娘娘沟的再度辉煌是唐亡后的五代十国时期。七十多年间,乍起即败过好几个短命朝廷,但朝朝都有娘娘沟的女子卧了龙床的。但这些娘娘不可生育龙种,生子且继了大统的,朝廷必定倾覆。
可以作为这些历史传闻佐证的,是沟口处那堵屏风般遮护村落的青石巨壁以及壁上古人镌刻的那一个半大字。第一个字是个“猎”字,它的左侧是个“良”字,良字瘦得不成比例,显然只是一个整字的后半部分,而在它的部首处,却莫名其妙地雕了一个凹凸不平的鱼形纹饰。近看像个“女”字旁,远看则是个“犬”字旁。与良字相配,分别成“娘”字和“狼”字。

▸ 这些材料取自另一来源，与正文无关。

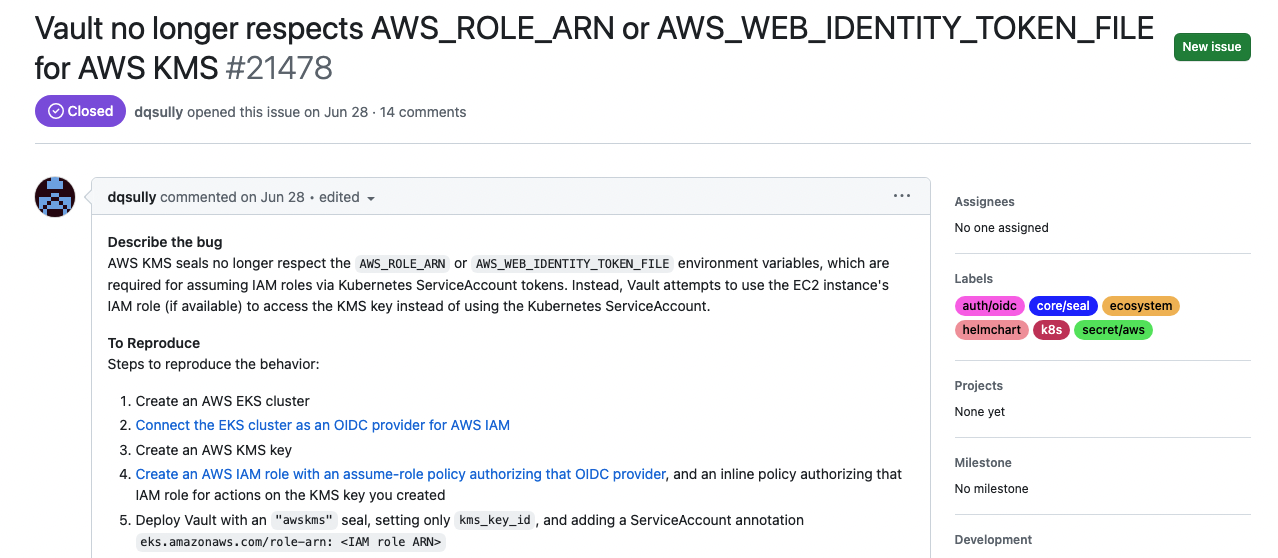
Task: Open the EKS OIDC provider link
Action: pyautogui.click(x=322, y=425)
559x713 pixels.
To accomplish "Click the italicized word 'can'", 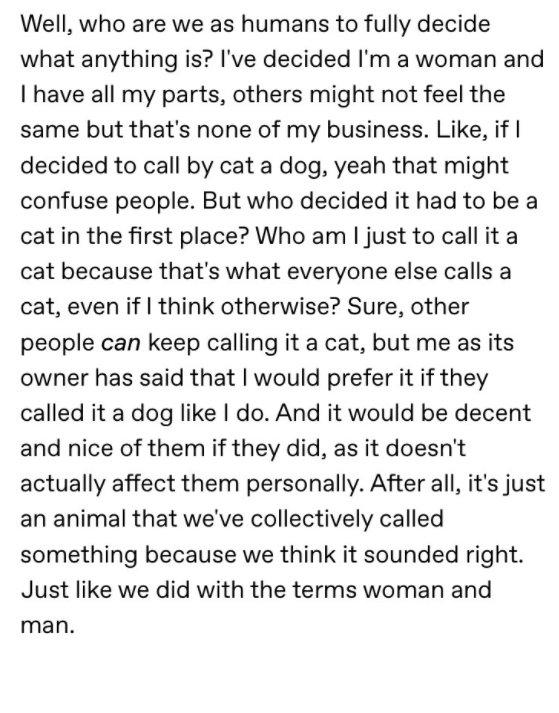I will [121, 343].
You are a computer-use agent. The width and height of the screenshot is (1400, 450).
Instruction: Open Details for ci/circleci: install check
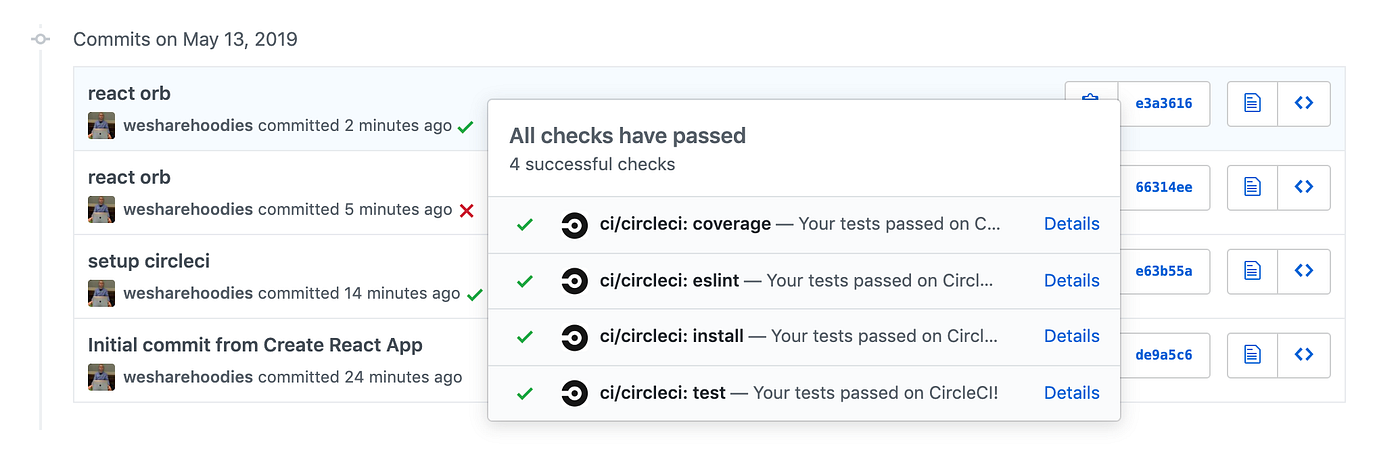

相传这字是辽国世宗手书。字体雄奇而严正,森森然一派帝王气象,陈成颇信此说,他后来曾几次对人说:世宗圣明聪慧,仅写一个半字,不仅道出了一段血淋淋的历史,而且向后人昭示了一个深刻的哲理:你要猎娘,就必须同时猎狼;花一般女人的身后是狼一般的男人。
陈成说,你的身上沾了女人的血,又溅上了男人的血时,你能大睁着眼睛、全须全尾地走出娘娘沟,你就有资格成为帝王。
在以后的漫长岁月中,陈成只有很少几次对人提及娘娘沟,对这个地方,他的内心深处似乎有着一种极隐秘的恐惧的情结,因为每次提及时,他都会不由自主地联想到人的鲜血。
“男人的血是粉红色的,稀薄如水,寡淡无味;女人的血却是乌紫色,粘稠、烘热、腥臊气。”他说,“一沟热腾腾的腥臊气,挣脱出来,如同再生。”
他说这番话时,语调平淡、神色祥和,但听者却总有一种被肮脏、秽恶紧紧围裹住了的压抑感,浑身燥热,满目腥紫。
陈成说,我是进娘娘沟时,已是傍晚时分了。沟东的天空已经黑了下来,沟西却霞光满天,绚烂而又明亮。一缕玫瑰色的阳光从山缺处喷射到沟口巨大的青石壁障上,由上而下漫洒下来,石壁被涂染上镶着金边的紫色。
我看见了石壁上的那两个大字,或者说,我最先看见的是那个鱼形浮雕纹饰,在夕阳中,它线条柔和、凸凹分明,使我一眼就看清了它的内含隐义,并且被它深深地震慑住了。
那是一个形神生动的、血脉贲张的、巨大的女性生殖器。
进村以后,陈成立即又被另一个奇异的景观惊呆了。
在知识青年们借住的两孔破土窑的上下前后,悬挂着无数条或淡粉或洁白的柔软的纸絮。
微风中,长长的纸絮东飘西荡,挣脱断裂,像招魂送鬼的幡旗。
陈成拣起一条纸絮,认出这是城里女孩子们常用的月经纸。
两孔土窑,门窗紧闭,死寂无人声。一条纸絮飞挂在窗棂上,扑扑地抽击着窗纸。陈成用手扯断了纸絮,用力一扔,纸絮就像一条飞舞的飘带,身躯搅动着向沟口荡去。